Secretary of State Condoleezza Rice becomes the highest-ranking American official to visit Libya in more than a half-century, opening the way for renewed political and economic relations between Libya and the United States.
"It is a historic moment. And it is one that has come after a lot of difficulty, the suffering of many people that will never be forgotten or assuaged, Americans in particular, for whom I'm very concerned," Rice said September 5. She flew from Portugal, where she had been meeting with Portuguese officials, for her meeting in Tripoli with Libyan leader Muammar Qadhafi.
"I also am looking forward to the opportunity to talk about a number of issues," Rice said.
Rice acknowledged that this meeting was made possible because Libya made the decision in 2003 to abandon its weapons of mass destruction program and to renounce terrorism, and because of a landmark settlement to compensate victims of terrorism. Libya had been on the U.S. State Sponsors of Terrorism list, but has been removed as a consequence of its actions to end ties with terrorist groups.
The United States and Libya reached an agreement to resolve lawsuits by American victims of terrorist attacks and Libyan victims of bombings in 1986 and 1988, Ambassador David Welch said. "Under this agreement, each country's citizens can receive fair compensation for past incidents," Welch said August 14 in Tripoli, Libya's capital. "When fulfilled, the agreement we signed today will permit Libya and the United States to move ahead in developing their relations."
The settlement for outstanding lawsuits includes victims of the 1986 terrorist attack on a Berlin disco that killed three people and wounded 229, and the 1988 terrorist bombing of Pan Am Flight 103 over Lockerbie, Scotland, that killed 270 people. It also provides for Libyans killed in 1986 when U.S. warplanes bombed the cities of Tripoli and Benghazi, which reportedly led to the deaths of 40 people.

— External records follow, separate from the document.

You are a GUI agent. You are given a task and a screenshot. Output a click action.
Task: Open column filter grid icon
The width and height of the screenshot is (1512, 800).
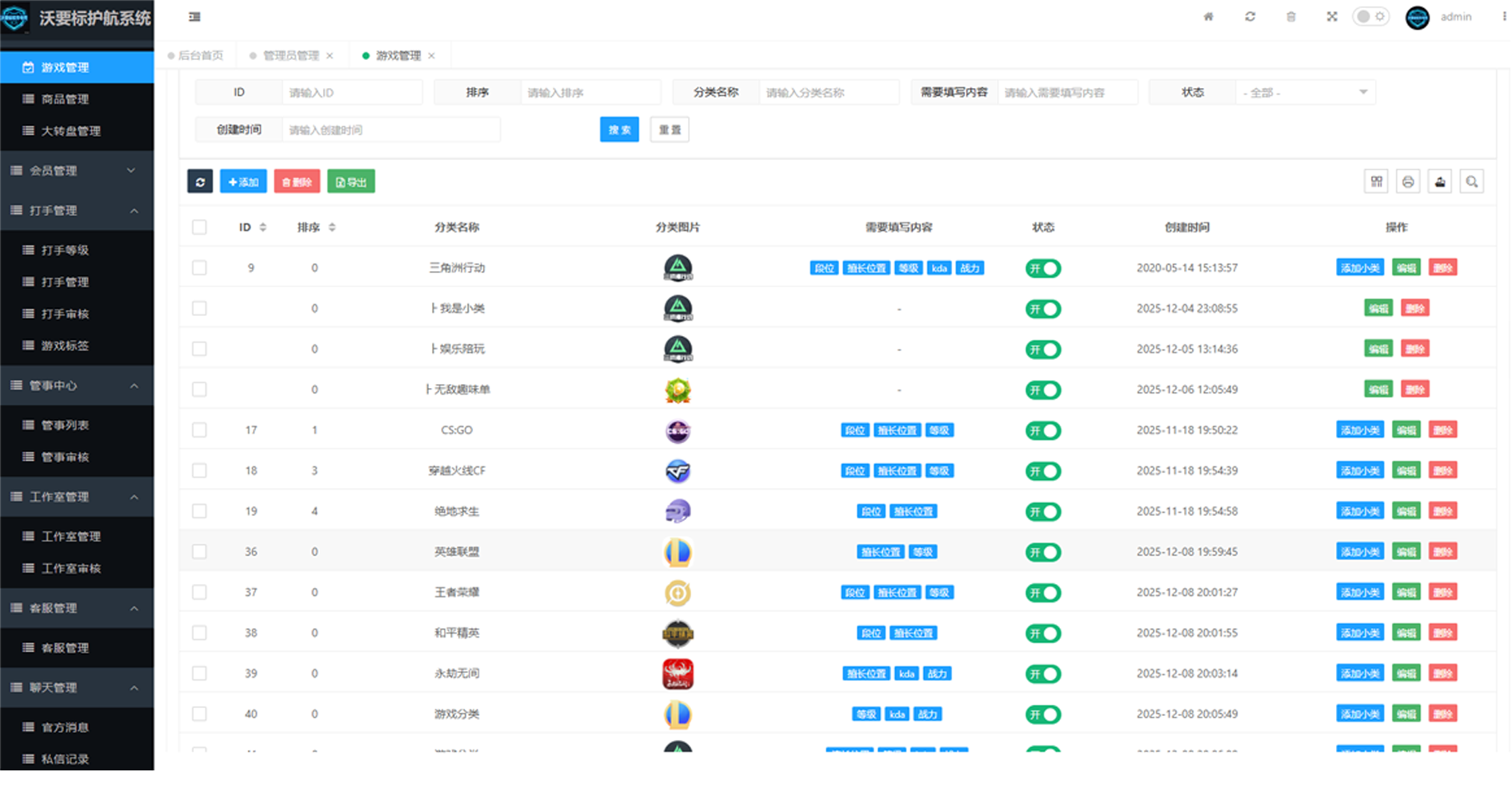click(1376, 182)
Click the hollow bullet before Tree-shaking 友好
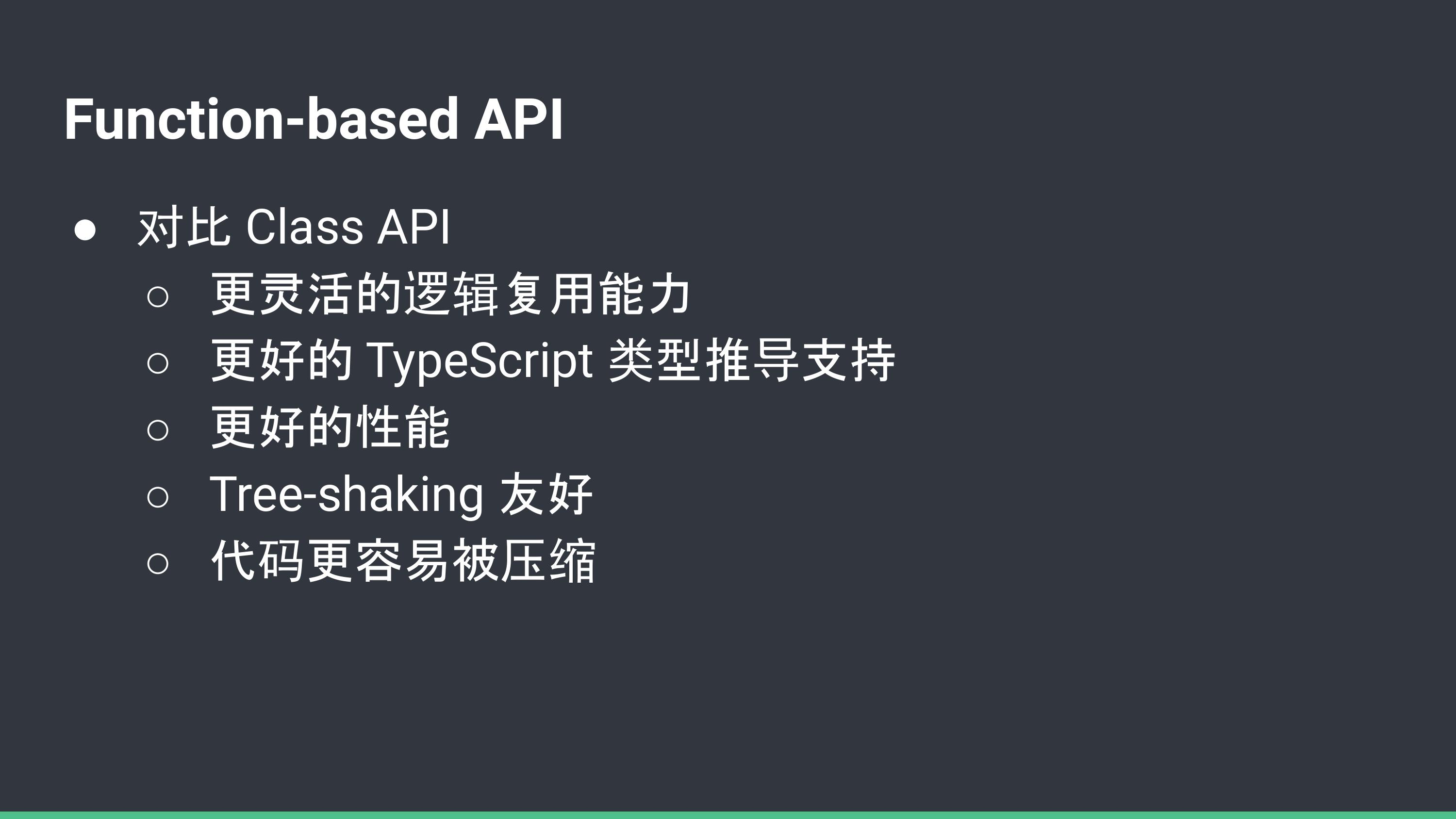 pyautogui.click(x=158, y=497)
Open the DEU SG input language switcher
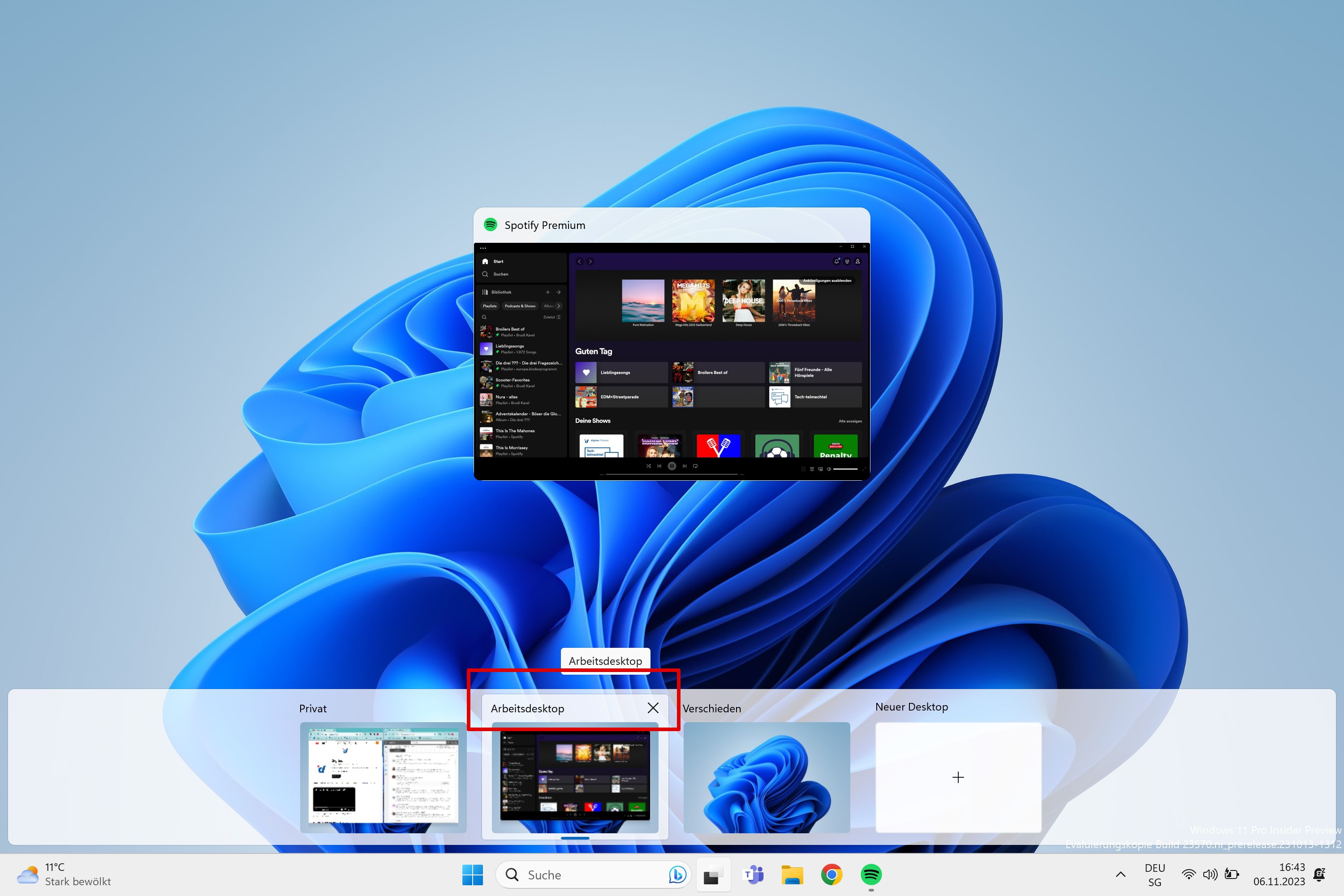This screenshot has height=896, width=1344. click(1154, 874)
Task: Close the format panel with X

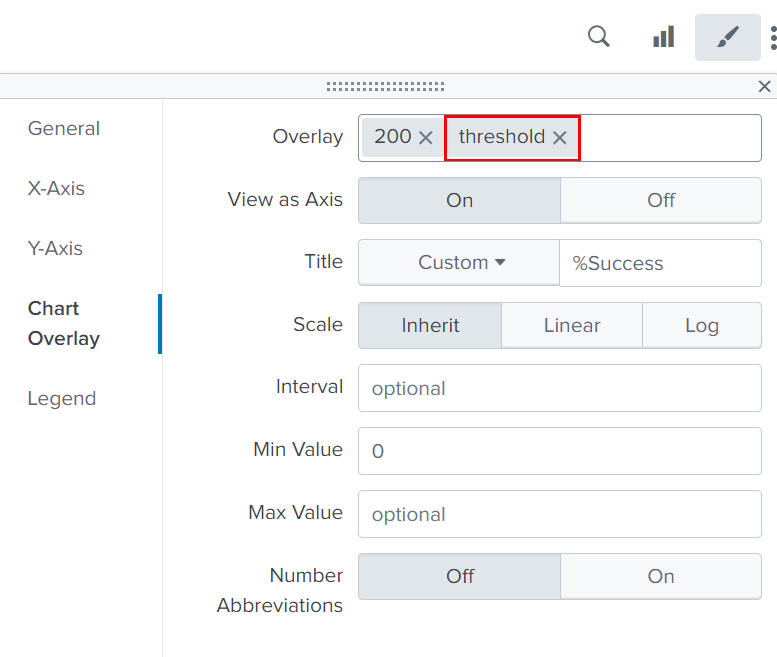Action: coord(765,87)
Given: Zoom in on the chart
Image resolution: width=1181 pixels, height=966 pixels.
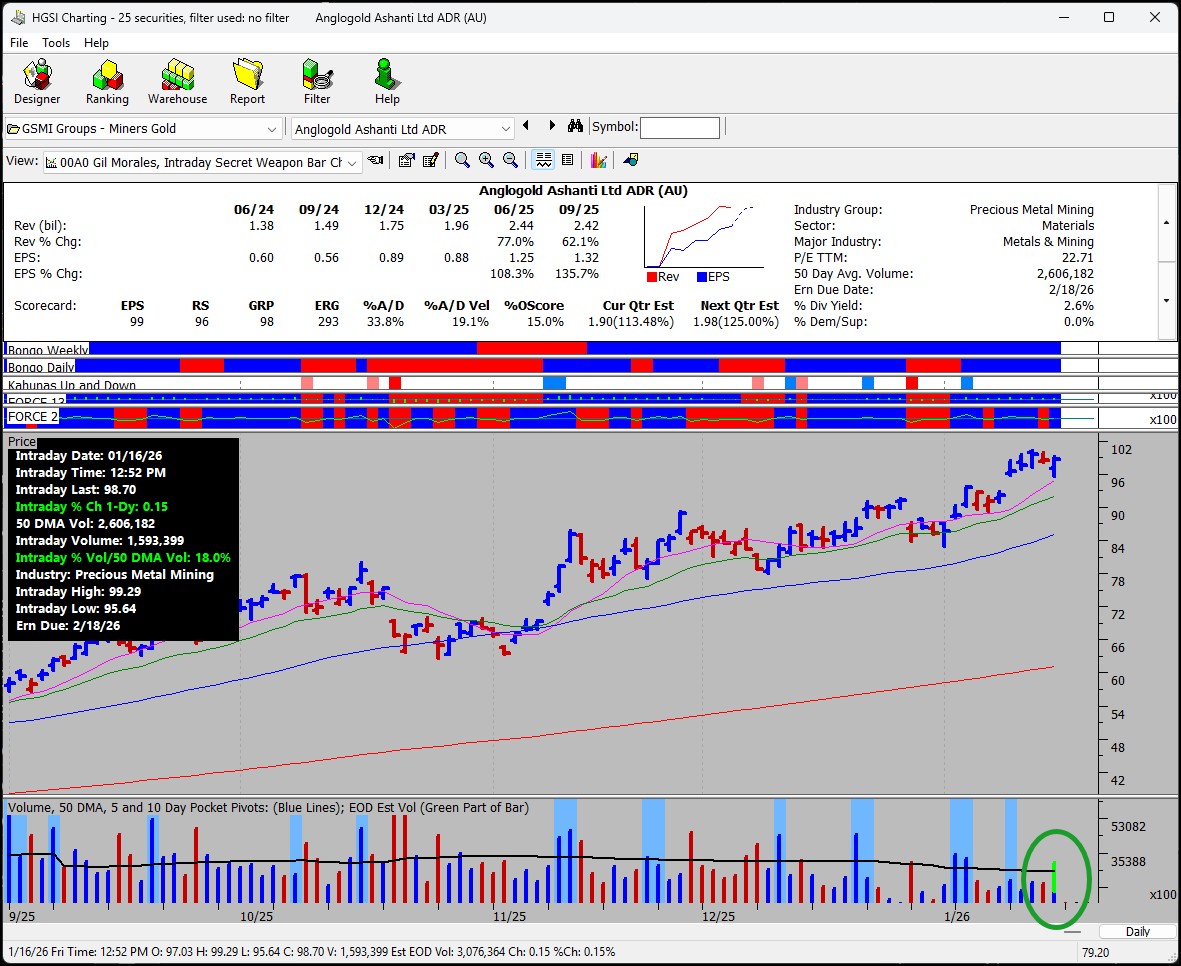Looking at the screenshot, I should 486,161.
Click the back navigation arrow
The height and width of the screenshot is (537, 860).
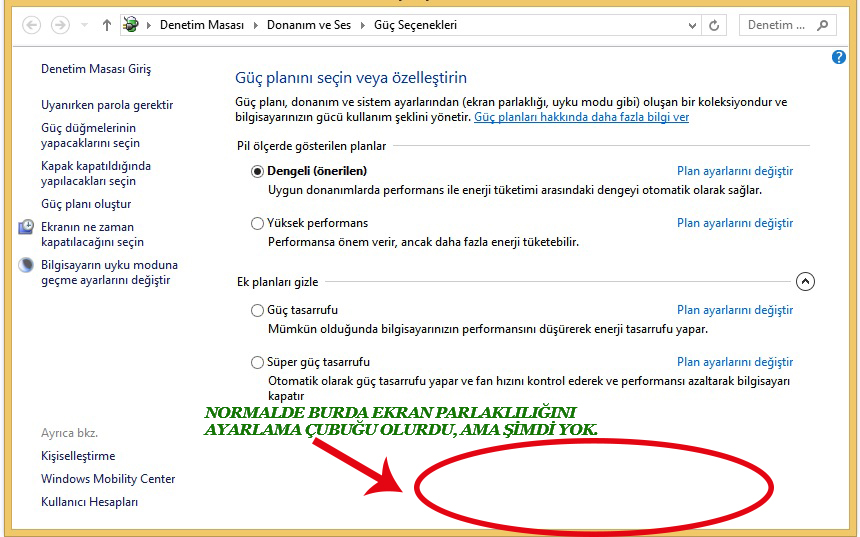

"There is a long way to go, but I do believe that this demonstrates that the United States doesn't have permanent enemies," Rice said en route to Tripoli. "It demonstrates that when countries are prepared to make strategic changes in direction, the United States is prepared to respond."
Rice is the first U.S. secretary of state to visit Libya since John Foster Dulles in 1953, during the Eisenhower administration, and the highest-ranking U.S. official to visit since then-Vice President Richard Nixon in 1957.
White House press secretary Dana Perino said in Washington that President Bush hopes to name a new ambassador to Tripoli soon.
"We have had a long and bad history with Libya, and that began to turn around when they turned away from nuclear weapons and terrorism. That country has radically changed its behavior. And Secretary Rice's trip signifies a new chapter in U.S.-Libya bilateral relations," Perino said.
Rice, who was scheduled to be in Tripoli for a few hours, said there is much to talk about with Libyan officials, including efforts to combat terrorism in North Africa, Libya's crucial help in managing the significant conflicts in Sudan and Somalia, Libya's role in the African Union and as a member of the Arab League, direct bilateral relations with the United States for educational and cultural exchanges, and human rights issues.
After meeting with Libya's foreign minister, Mohammed Abdel-Rahman Shalgam, Rice was to share an iftar, the traditional meal breaking the fast during the Islamic holy month of Ramadan, with Qadhafi.
After leaving Tripoli, Rice was also scheduled to visit Algeria, Tunisia and Morocco.